Artist Noé Sendas puts a surreal twist on this season's black and white classics
![Berlin-based artist Noé Sendas](https://cdn.mos.cms.futurecdn.net/WUdqGSPTXSvrVN6UCeXaK8-415-80.jpg)
If a picture is worth a thousand words, then what truth does the manipulated, concealed portrait of a woman really divulge? In both photography and real life, the masking of identity creates both panic and intrigue. As art critic Arthur Danto said of Cindy Sherman’s Untitled Film Stills: ‘The still must tease with the promise of a story the viewer of it itches to be told.’ The role of art is to provoke rather than to reveal – to add meaning to an object that could otherwise be meaningless.

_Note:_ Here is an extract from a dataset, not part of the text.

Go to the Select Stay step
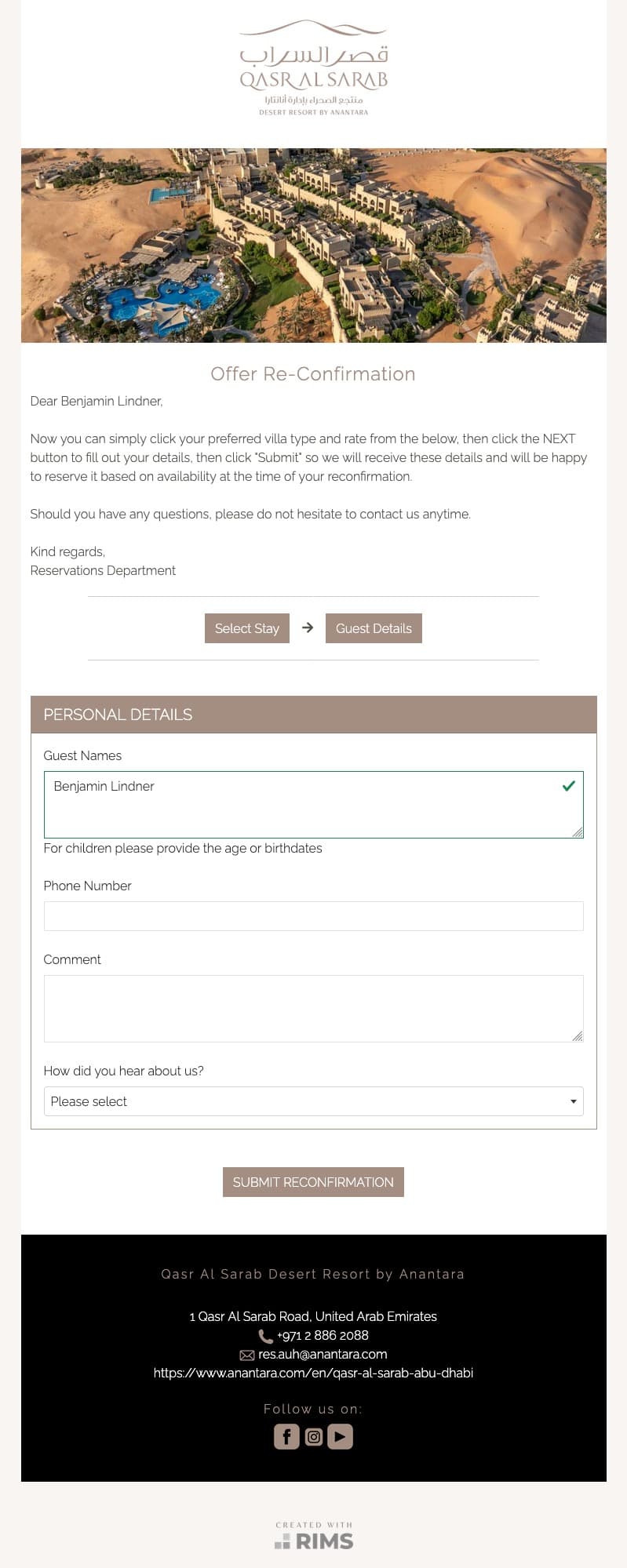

Belgian-born Noé Sendas with his ‘un-collage’ works takes things away in order to attach new meaning. Rooted in cinematic and literary references, the Berlin-based artist treats found photographs as sculpture, playing with notions of gravity, weight and balance. The focus he says is to ‘not be afraid of making something beautifully strange and unexpected out of hard work, chance, trickery, desire and intuition.’ His notable Crystal Girl series deconstructs film stills from Hollywood’s golden age, yet as faces, limbs and context are eliminated, the portraits transform into enigmatic, elegant still lives.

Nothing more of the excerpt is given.